#### [Exercise details]
Copy every one of the rows below word for word, leaving the pictures out of your answer.

Part of a data file:

___

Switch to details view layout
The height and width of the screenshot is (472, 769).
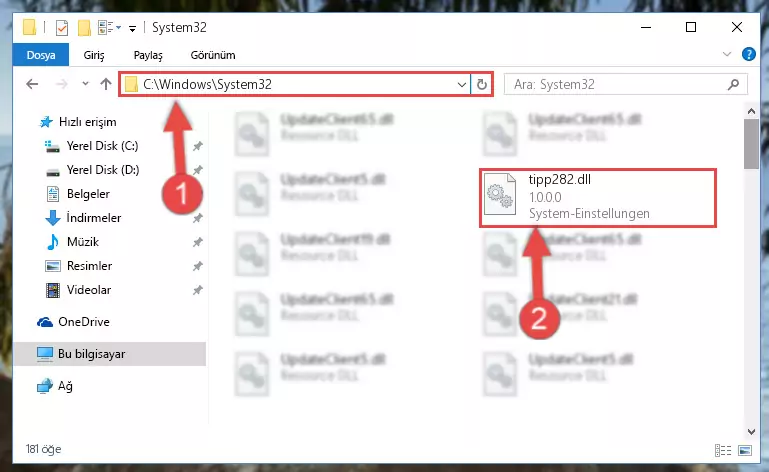(723, 450)
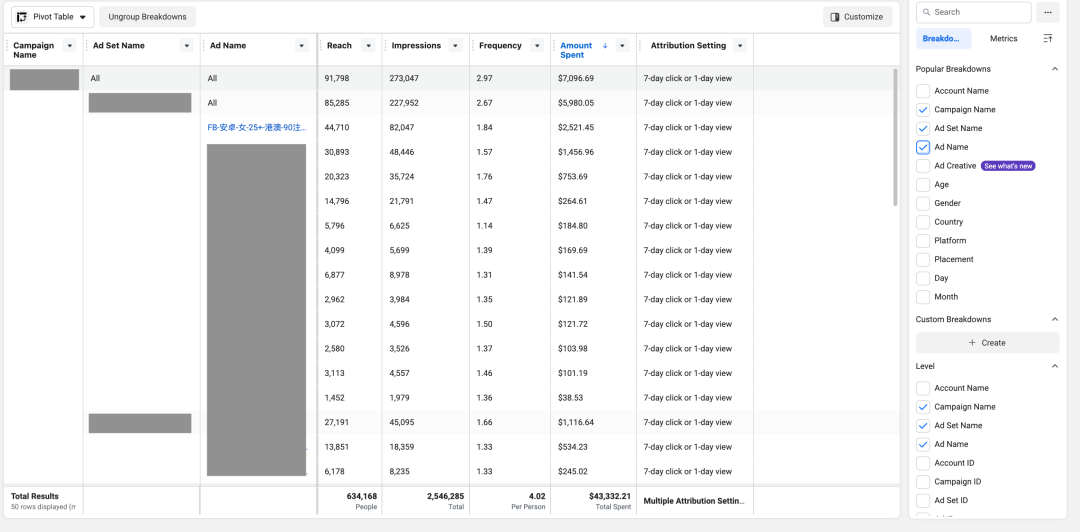Open the Reach column menu arrow

pos(368,45)
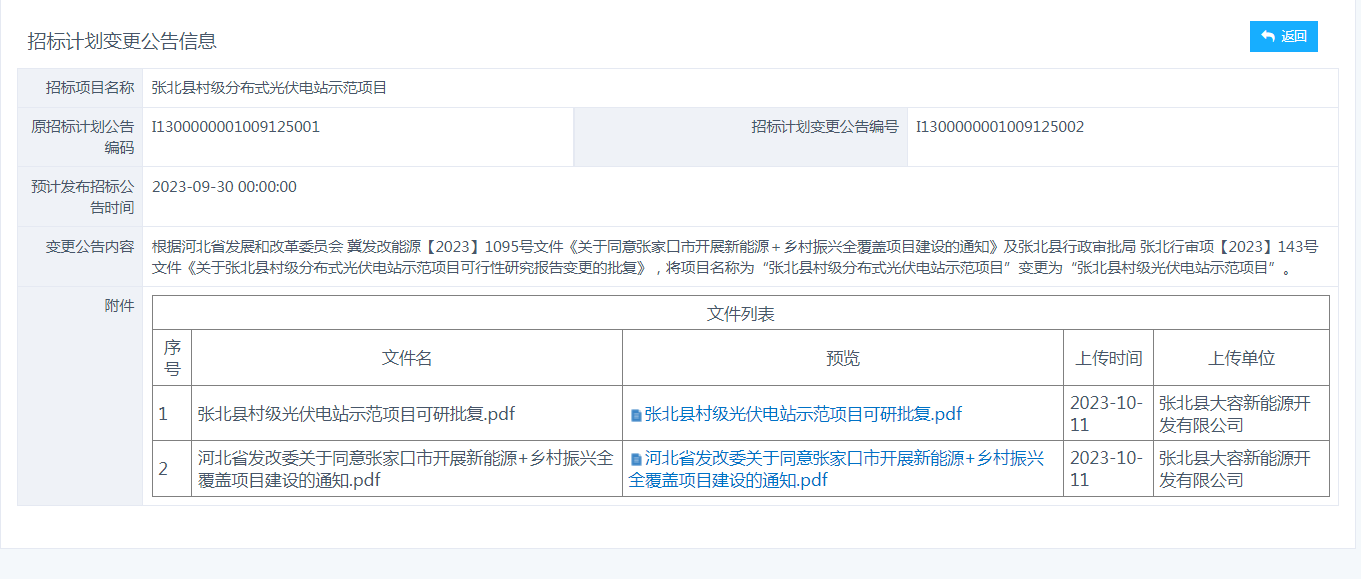
Task: Click the 文件名 column header
Action: [407, 358]
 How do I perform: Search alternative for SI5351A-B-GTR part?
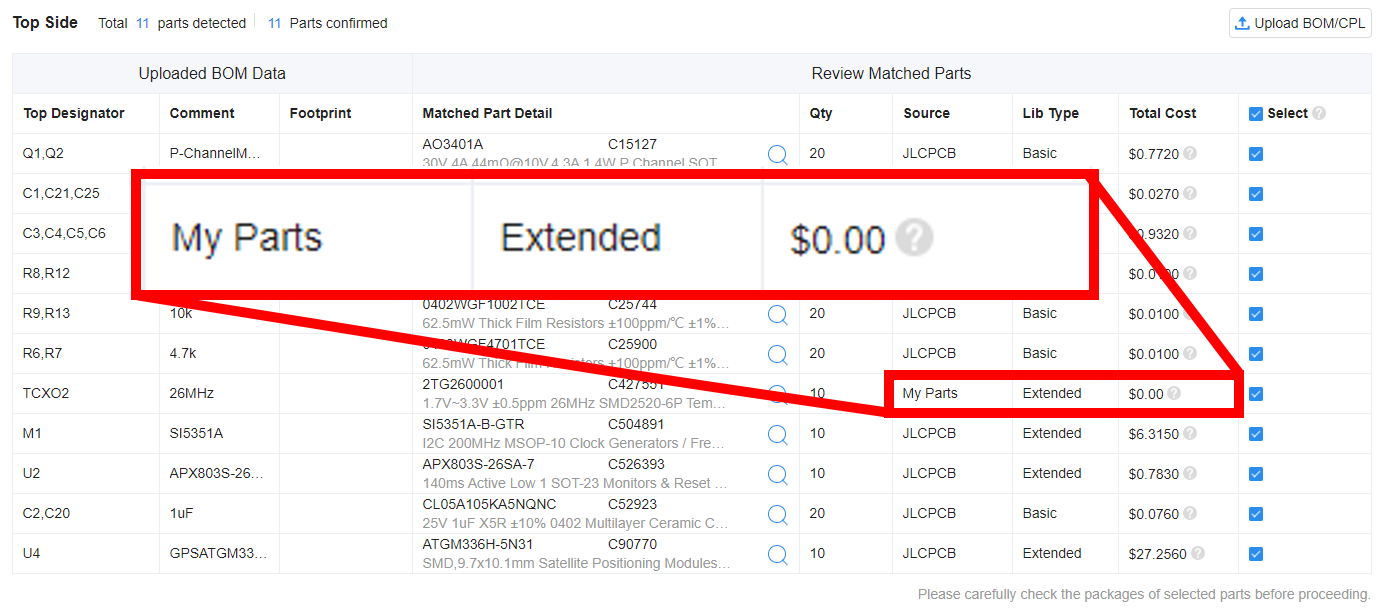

___

#### [Written answer]
Switch to details view layout
The height and width of the screenshot is (472, 769).
(723, 450)
Open the Reach column menu arrow

pos(368,45)
Task: Click the 文件名 column header
Action: [407, 358]
 How do I perform: Search alternative for SI5351A-B-GTR part?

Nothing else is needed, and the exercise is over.